Kiai Zahid balik kaget mendengar jawaban itu. “Kae lho Kang, pas arep Jumat Kliwon, nggawa sedan Corolla kuning (Itu lho Mas, sebelum Jumat Kliwon, bawa sedan Corolla kuning)”.

 

Kiai Mursyidi bertambah bingung, “Lho, sedan Corolla kuningku wis payu rong wulan wingi (Lho, sedan Corolla kuningku sudah laku dua bulan yang lalu)”. 

 

Mendengar cerita Kiai Mursyidi di atas, hati Kiai Zahid langsung teringat kepada Habib Muhammad Luthfi. Sungguh, beliau benar-benar memiliki seorang guru mulia. Guru yang mendengar jeritan hati seorang murid.

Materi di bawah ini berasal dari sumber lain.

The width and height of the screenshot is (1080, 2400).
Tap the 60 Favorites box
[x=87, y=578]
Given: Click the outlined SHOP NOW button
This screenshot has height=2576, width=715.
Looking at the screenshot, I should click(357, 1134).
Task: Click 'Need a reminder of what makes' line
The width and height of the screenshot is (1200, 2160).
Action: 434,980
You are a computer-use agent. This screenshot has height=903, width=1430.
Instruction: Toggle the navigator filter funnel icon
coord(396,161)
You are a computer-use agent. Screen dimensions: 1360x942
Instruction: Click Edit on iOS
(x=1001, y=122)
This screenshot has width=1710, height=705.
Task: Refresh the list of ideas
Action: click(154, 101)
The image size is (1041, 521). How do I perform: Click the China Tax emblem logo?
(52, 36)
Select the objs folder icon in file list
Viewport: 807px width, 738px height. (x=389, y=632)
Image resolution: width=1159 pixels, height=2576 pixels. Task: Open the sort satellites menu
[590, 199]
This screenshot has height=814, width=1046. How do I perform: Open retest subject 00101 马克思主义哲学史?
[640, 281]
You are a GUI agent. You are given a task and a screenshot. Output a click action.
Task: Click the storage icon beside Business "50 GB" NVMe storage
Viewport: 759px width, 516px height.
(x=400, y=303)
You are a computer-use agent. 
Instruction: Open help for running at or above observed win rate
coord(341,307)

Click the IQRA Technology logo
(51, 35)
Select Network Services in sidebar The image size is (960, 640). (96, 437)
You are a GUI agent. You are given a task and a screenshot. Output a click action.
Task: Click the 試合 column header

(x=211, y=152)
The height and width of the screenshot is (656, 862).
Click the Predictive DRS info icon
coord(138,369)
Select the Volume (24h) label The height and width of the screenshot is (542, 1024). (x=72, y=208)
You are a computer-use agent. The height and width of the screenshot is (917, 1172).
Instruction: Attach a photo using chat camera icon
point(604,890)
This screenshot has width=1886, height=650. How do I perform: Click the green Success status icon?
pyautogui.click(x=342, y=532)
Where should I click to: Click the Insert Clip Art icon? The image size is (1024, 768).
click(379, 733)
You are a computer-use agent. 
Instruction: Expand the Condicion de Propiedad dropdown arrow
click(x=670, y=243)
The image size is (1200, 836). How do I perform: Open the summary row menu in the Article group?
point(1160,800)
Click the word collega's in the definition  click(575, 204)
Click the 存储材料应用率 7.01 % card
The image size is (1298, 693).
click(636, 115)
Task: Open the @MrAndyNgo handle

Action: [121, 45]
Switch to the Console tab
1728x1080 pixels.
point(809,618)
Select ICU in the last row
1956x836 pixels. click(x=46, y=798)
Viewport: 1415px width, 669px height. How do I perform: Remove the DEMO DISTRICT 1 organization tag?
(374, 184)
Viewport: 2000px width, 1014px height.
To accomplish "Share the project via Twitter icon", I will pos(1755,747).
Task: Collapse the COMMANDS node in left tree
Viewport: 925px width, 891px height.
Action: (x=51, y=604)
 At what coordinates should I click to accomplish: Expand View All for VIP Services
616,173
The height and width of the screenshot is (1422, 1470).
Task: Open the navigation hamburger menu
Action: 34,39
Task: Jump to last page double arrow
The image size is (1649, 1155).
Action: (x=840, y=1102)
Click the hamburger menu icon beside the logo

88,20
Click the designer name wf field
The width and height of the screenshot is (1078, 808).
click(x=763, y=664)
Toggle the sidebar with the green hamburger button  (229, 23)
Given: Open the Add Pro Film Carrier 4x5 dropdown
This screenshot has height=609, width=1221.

Guru yang dengan kemuliaannya, membimbing murid-muridnya untuk memahami makna sebuah kalimat: 'Istiqamah lebih baik dari 1000 (seribu) karamah'. 

 

Tidaklah, seorang guru memperlihatkan karomah yang melekat dalam dirinya, kecuali disebabkan oleh kesungguhan istiqamah seorang murid. Hati seorang murid yang telah terikat dengan gurunya.

 

Tidaklah, Allah SWT memuliakan para kekasih-Nya dengan karamah, kecuali hasil dari keistiqamahan penghambaan dirinya yang tiada putus-putus. Hati seorang hamba yang selalu memandang  Allah SWT. Allah  SWT  berfirman:

 

“Sesungguhnya orang-orang yang mengatakan: 'Tuhan Kami adalah Allah'  kemudian mereka meneguhkan pendirian mereka, Maka Malaikat akan turun kepada mereka dengan mengatakan: 'Janganlah kamu takut dan janganlah merasa sedih; dan gembirakanlah mereka dengan jannah yang telah dijanjikan Allah kepadamu”  (Fushshilat:30) 

 

Malaikat bukan hanya membisikkan kepada batin Kiai Zahid, ‘jangan takut dan jangan bersedih’, namun menghilangkan kesedihan itu dengan langsung ‘menghampiri’ dan menyelesaikan keperluan dirinya.